DeepSeek-R1-AWQ quantized model missing one layer of experts
Hi everyone,
I downloaded the quantized DeepSeek-R1-AWQ model from Hugging Face, and upon inspecting the model.safetensors.index.json, I noticed something curious: the expert layers start at layer 3, matching the original DeepSeek-R1, but they stop at layer 60. The original model clearly has experts all the way up to layer 61.
Does anyone know why the last expert layer (layer 61) is missing in this quantized version? Is this intentional? Which specific layer was removed? Is there any quantized model that can be executed with SGLang/vLLM on 8x80GB H100 GPUs while retaining all the expert layers?
Thanks in advance for any insights!
The last layer is for speculative decoding (MTP), since AutoAWQ doesn't support quantizing MTP head yet, it was excluded when quantizing. It should work as intended, just a little bit slower.
thanks @v2ray !
It looks like layer #61 in DeepSeek-R1 contains both a standard MoE expert block (identical to layers #3-60) and an additional MTP-specific block. The MTP block seems to be the final part of the layer, including:
"model.layers.N.embed_tokens.weight",
"model.layers.N.enorm.weight",
"model.layers.N.hnorm.weight",
"model.layers.N.eh_proj.weight",
"model.layers.N.shared_head.norm.weight",
"model.layers.N.shared_head.head.weight",
Since AutoAWQ does not support quantizing MTP, it removed layer #61 entirely. However, this also means that the MoE expert block in layer #61 was removed along with the MTP block.

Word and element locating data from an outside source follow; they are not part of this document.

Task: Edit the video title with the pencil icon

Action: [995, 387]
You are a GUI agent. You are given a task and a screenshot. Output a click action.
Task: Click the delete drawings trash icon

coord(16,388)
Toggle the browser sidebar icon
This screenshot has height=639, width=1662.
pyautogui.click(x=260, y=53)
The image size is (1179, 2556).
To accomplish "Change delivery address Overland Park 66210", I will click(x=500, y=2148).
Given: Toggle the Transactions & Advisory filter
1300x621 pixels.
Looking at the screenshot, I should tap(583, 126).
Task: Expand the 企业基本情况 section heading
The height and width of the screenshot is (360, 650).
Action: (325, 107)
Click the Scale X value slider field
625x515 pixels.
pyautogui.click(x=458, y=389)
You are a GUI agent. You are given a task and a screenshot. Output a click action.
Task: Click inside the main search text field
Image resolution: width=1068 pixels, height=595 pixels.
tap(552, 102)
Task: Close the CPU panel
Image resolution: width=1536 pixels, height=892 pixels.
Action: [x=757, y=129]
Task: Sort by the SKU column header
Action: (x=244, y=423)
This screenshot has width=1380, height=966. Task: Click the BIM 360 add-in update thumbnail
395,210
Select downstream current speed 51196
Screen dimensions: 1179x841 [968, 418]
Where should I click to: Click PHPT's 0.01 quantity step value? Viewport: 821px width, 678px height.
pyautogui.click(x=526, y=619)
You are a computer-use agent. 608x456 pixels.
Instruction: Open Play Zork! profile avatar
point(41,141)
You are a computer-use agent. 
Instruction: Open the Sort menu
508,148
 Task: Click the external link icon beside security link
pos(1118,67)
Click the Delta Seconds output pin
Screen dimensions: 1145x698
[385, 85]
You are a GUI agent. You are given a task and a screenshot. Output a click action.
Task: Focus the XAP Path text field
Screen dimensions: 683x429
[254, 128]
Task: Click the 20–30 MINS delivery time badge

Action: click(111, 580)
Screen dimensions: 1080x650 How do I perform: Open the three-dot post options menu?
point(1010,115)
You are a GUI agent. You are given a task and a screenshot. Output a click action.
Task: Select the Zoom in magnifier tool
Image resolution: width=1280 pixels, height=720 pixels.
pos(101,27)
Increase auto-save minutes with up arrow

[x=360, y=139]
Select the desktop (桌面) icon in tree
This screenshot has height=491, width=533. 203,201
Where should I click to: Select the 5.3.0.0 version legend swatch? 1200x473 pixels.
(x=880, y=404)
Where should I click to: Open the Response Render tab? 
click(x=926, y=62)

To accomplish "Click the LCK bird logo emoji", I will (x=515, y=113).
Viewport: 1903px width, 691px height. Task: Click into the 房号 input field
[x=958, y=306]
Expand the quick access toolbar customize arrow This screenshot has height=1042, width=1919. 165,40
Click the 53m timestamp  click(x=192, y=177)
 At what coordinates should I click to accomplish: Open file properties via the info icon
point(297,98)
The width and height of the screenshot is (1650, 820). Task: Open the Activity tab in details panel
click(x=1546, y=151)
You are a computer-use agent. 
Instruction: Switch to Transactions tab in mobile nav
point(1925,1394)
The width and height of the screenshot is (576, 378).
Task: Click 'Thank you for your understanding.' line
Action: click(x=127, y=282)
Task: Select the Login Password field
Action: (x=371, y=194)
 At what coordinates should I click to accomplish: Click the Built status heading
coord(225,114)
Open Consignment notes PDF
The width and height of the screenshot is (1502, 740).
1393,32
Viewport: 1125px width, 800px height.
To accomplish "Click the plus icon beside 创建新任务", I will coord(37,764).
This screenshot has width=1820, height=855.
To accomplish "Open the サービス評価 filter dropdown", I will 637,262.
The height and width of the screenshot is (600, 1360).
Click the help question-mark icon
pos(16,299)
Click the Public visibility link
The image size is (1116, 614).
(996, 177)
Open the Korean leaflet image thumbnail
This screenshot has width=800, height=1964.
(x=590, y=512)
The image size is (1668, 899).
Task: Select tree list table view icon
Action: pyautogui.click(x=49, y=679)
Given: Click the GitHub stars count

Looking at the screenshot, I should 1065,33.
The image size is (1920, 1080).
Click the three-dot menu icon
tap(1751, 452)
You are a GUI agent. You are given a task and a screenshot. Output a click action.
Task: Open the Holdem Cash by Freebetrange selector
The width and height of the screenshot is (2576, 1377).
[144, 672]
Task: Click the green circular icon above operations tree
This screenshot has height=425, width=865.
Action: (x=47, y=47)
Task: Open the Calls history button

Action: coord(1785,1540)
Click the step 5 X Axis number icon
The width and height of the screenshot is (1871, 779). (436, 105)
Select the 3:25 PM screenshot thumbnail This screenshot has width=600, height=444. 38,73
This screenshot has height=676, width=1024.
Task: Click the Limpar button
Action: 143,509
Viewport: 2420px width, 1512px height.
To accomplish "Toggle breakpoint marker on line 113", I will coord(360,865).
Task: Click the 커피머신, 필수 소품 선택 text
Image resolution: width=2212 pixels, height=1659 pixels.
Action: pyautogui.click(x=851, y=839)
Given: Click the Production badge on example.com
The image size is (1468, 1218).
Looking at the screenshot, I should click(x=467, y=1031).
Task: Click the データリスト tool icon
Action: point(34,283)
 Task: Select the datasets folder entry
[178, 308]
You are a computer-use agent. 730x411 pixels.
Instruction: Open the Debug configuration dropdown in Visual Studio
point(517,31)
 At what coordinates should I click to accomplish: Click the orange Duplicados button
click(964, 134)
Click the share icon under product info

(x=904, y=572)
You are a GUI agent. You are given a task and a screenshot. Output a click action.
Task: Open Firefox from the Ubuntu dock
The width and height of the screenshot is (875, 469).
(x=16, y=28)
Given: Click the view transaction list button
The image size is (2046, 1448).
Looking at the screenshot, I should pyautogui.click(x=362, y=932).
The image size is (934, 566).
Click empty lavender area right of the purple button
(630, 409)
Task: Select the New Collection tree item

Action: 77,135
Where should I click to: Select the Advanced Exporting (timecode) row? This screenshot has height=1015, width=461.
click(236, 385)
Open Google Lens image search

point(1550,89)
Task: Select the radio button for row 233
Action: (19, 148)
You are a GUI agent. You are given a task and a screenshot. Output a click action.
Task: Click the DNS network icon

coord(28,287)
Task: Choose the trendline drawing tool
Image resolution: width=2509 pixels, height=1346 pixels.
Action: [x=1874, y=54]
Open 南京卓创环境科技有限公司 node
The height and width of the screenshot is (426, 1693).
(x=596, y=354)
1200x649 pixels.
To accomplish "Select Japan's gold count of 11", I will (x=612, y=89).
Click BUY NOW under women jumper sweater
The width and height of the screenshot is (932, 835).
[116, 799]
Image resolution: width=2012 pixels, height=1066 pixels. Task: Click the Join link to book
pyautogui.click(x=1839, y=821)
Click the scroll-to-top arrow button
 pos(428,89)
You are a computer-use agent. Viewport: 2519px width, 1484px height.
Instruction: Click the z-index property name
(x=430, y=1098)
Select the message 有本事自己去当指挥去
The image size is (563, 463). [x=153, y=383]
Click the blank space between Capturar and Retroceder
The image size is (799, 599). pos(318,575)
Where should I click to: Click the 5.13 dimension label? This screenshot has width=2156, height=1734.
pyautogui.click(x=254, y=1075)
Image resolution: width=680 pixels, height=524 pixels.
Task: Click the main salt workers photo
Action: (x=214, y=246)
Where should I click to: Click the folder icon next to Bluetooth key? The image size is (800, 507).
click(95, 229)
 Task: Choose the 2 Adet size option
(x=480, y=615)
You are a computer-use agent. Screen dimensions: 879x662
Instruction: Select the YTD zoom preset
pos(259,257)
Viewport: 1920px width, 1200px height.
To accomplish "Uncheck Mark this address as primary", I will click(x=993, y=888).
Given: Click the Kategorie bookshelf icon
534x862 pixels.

I'm using this file as a reference, where you can find that there are also experts on layer 61 appart from MTP: https://huggingface.co/deepseek-ai/DeepSeek-R1/raw/main/model.safetensors.index.json
Just to confirm: were the MoE experts in layer #61 actually tied to MTP, or should they have been treated as independent from it (like the experts in layers #3-60)? If they were independent, could this mean that AutoAWQ unintentionally removed standard MoE functionality along with MTP?
The entire final layer is dedicated for MTP, so removing it is OK, if you check their official weight converting code, they actually discard the final layer too.
thanks a lot for clarifying!